Why Are Jews Liberals?
Two of the events on my Left Coast swing were sponsored by the Republican Jewish Coalition (Beverly Hills and Alamo, CA). At the latter, Norman Podhoretz's question was posed to me.
My short answer was, I do not know. I can see why Jews would be left-of-center in Europe, where the right was associated with churches that were established, or persecuting. But that is not the case in America. As George Washington told the Hebrew Congregation of Newport, R.I., "It is now no more that toleration is spoken of, as if it was by the indulgence of one class of people, that another enjoyed the exercise of their inherent natural rights." (Did any public figure ever have a higher slugging average?)
I also mentioned the thesis of Stanley Rothman and S. Robert Lichter in their book Roots of Radicalism: Jews, Christians and the New Left (I see on Amazon that they did a later paperback that drops the "New"). Rothman and Lichter argue that Jews gravitate to universalizing movements, such as Marxism, as a form of protection — if we are all workers together, maybe no one will pick on us. They note that this strategy has been followed by other minorities in other parts of the world — Christians in the Middle East, Chinese in Malaysia and Indonesia.

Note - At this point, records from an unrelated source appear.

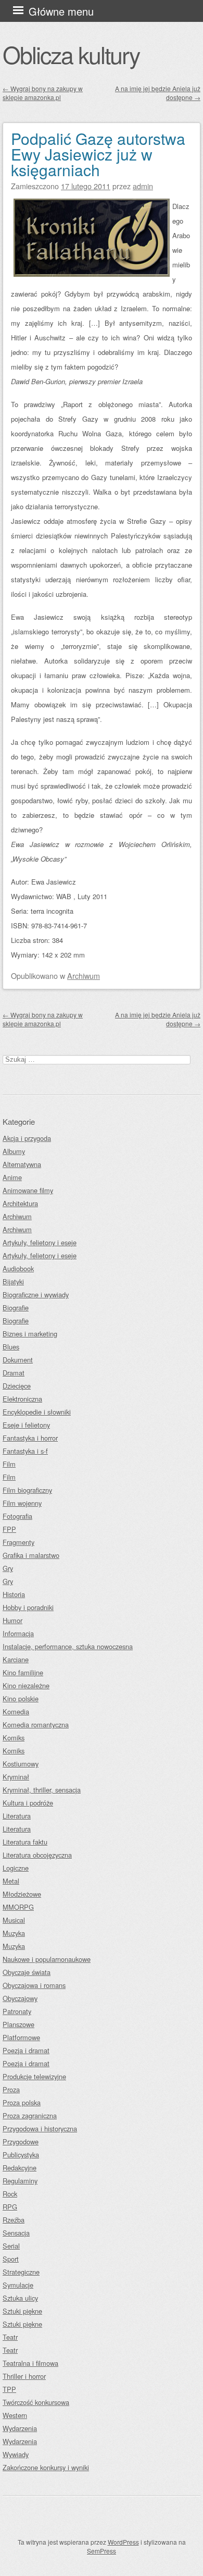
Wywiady (16, 2454)
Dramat (13, 1373)
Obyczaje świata (26, 1972)
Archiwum (83, 975)
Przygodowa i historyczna (40, 2128)
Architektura (20, 1203)
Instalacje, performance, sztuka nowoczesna (68, 1646)
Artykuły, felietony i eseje (40, 1242)
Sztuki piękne (22, 2311)
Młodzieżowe (22, 1894)
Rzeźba (13, 2220)
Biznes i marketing (30, 1334)
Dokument (18, 1360)
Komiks (13, 1738)
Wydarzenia (20, 2428)
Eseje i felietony (26, 1425)
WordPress (123, 2541)
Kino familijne (23, 1672)
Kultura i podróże (28, 1803)
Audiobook (18, 1268)
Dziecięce (17, 1386)
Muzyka (14, 1933)
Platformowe (21, 2037)
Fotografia (17, 1516)
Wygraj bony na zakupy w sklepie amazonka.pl (43, 93)
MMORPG (18, 1907)
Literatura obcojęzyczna (37, 1855)
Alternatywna (22, 1164)
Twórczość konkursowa (36, 2402)
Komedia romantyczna (36, 1724)
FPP (9, 1529)
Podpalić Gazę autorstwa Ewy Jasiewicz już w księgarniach (98, 154)
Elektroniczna (22, 1399)
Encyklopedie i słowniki (37, 1412)
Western (15, 2415)
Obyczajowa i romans (34, 1985)
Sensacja (16, 2233)
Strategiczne (21, 2272)
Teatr (10, 2337)
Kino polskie (21, 1698)
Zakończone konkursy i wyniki (46, 2467)
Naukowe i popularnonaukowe (47, 1959)
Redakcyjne (19, 2168)
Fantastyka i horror (30, 1438)
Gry (8, 1568)
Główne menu (61, 11)
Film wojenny (22, 1503)
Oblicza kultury (71, 54)
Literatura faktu (25, 1842)
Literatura (17, 1816)
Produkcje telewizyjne (34, 2076)
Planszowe (18, 2024)
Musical (14, 1920)
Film (9, 1464)
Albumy (14, 1151)
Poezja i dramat (26, 2050)
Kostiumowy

More interesting to me in Right Time, Right Place is what became of Jews during my lifetime. I arrived in New York in a summer afternoon — 1977 — of Jewish popularity and prominence. Ed Koch became mayor, Woody Allen was still funny, Saul Bellow won a Nobel he had earned. Jews were cool (see pp. 56-7).
It seems unrecoverable now, almost unimaginable. This process I understand, somewhat. Much of it is Israel-driven. Years of anti-Israel Soviet propaganda did their work, and do it still, even as many of the stars whose light we see at night have actually gone out. The 1967 and 1973 wars were deeply humiliating to the Red Army: all those tanks chewed up by Israeli Shermans. Steps had to be taken, and were. Liberals, for their part, grew conflicted about defending a David that behaved like a Goliath. Was Exodus supposed to lead to Ariel Sharon? Finally, Israel acquired allies that simply embarrassed liberals, especially Jews. Liberty Baptist is a long way from Walter Benjamin.
For whatever reason, the tide has turned. In the Bush years "neoconservative" and "Straussian" simply meant, in common political parlance, "Jewish warmonger," and this languague came chiefly — apart from Pat Buchanan and a few Paulnuts — from mainstream liberals (see pp. 170 and 230-231). The fever has abated somewhat since the election of Barack Obama, though I wonder if it will it spike again as Afghanistan drags on.